DC clears out homeless camps to install $2 million art display

Photo of a tent in an underpass, right next to a fence with a poster advertising the new light installations.

Jake Maher

Cleanups conducted by the District government on Jan. 11 and 24 forced residents in several underpasses between First and 2nd Streets NE to vacate their encampments. The Jan. 24 cleanup on K Street NE was considered an immediate disposition of public property, which does not require prior notice.  

The cleanup was announced the previous morning. Residents did not have enough notice to find a new location before the immediate disposition, according to Caitlin, who moved from the K Street NE underpass to 2nd Street NE, which is uncovered and vulnerable to wind and precipitation. “We had a day, not even 24 hours,” she said. 

The sidewalk was not able to be used by pedestrians, especially people in wheelchairs, and therefore created a safety hazard, according to Sean Barry, communications director for the Office of the Deputy Mayor for Health and Human Services.  

“We considered that a situation that rose to the level of requiring an immediate disposition,” Barry said.  

It is illegal to live in a tent, vehicle or other “temporary abode” in the District of Columbia. However, a city protocol stipulates that residents be given two weeks’ notice before a standard disposition of property.  

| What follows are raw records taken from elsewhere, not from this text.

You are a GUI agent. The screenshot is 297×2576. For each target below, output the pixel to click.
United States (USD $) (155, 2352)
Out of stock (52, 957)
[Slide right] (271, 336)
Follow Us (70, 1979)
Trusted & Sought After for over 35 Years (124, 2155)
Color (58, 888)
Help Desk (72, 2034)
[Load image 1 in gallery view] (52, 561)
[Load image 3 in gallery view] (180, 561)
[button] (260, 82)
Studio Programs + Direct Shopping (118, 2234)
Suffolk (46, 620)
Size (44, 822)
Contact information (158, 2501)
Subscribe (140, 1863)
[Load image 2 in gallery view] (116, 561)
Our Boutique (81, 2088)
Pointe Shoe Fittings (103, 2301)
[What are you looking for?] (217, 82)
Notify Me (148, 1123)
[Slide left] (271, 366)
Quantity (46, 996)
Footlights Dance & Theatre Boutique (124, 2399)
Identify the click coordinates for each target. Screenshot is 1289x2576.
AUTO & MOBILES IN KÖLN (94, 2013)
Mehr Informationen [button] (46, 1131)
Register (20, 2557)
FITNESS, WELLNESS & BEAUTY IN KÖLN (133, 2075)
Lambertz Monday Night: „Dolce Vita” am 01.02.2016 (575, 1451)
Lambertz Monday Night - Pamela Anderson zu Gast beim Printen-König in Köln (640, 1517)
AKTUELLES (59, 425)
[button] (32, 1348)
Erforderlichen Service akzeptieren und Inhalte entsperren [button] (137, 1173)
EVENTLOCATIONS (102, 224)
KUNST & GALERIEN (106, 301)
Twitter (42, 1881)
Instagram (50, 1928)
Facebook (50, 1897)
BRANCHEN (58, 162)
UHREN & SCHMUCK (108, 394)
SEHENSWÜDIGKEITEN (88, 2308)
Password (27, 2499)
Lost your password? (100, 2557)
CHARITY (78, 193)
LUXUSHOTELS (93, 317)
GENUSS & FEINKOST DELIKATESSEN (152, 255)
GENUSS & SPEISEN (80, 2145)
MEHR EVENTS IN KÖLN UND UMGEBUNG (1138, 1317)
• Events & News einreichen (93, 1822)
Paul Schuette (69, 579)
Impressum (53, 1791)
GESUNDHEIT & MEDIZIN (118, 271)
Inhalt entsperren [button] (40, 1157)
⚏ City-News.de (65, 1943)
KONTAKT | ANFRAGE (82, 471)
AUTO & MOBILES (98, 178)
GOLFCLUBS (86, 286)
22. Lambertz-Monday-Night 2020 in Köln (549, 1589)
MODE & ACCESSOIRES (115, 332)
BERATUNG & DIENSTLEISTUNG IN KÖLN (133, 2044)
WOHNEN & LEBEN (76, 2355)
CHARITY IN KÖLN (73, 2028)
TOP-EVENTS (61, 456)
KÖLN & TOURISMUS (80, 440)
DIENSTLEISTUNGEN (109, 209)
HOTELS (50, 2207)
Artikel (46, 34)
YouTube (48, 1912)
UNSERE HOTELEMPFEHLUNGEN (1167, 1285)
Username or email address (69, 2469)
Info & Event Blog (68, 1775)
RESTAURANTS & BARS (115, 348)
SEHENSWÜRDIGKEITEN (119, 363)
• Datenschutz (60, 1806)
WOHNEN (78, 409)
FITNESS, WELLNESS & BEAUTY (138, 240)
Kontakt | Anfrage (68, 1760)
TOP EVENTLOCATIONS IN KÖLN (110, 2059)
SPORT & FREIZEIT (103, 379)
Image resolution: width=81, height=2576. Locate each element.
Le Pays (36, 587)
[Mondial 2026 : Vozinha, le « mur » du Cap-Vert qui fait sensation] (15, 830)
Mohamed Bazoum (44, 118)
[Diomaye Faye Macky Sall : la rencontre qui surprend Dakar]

Orange sign posted in underpass.
The immediate disposition notice at the K Street NE camp. Photo by Jake Maher

The people living under the M and L streets NE underpasses were given two weeks’ notice before cleanups occurred in both locations Jan 11. Many planned to return to the relative shelter of the underpass until fencing was put up in the underpasses. 

This caused many people who used to live under the underpasses to crowd on to K Street NE, according to Barry. 

Todd, a local man experiencing homelessness, agreed that the cleanups on M and L streets NE caused overcrowding on K Street NE. “I would have thought something would have happened because it was just too crazy,” he said. “You got tents on both sides from one corner to the next.” 

Caitlin estimated that there were 15 tents on the south side of the underpass and five on the north side.  

According to Todd, after the cleanup on K Street NE, most of the former residents scattered and could no longer be found. 

The NoMa Parks Foundation, associated with the NoMa BID, placed the fencing as part of its ongoing construction of the Underpass Art Parks project, which aims to build light installations in the three underpasses, as well as the Florida Avenue NE underpass, at a cost of $2 million. “Rain” in the M Street NE underpass and “Lightweave” in the L Street NE underpass are LED displays.   

“[The light installations] are to improve the conditions to make the underpasses more attractive and better lit,” said Robin-Eve Jasper, president of the NoMa BID. She added that the construction at M and L streets NE is expected to be completed in March, and then the fences will be removed. 

The cleanups were partially in response to the construction. “We did change our schedule to do additional outreach because of the art-installation project that the NoMa BID was pursuing,” said Barry. “We wanted to make sure that, as fencing was going to be put up and that was going to essentially block the sidewalk, that the individuals experiencing homelessness were aware of that and were aware of the services that were available.” 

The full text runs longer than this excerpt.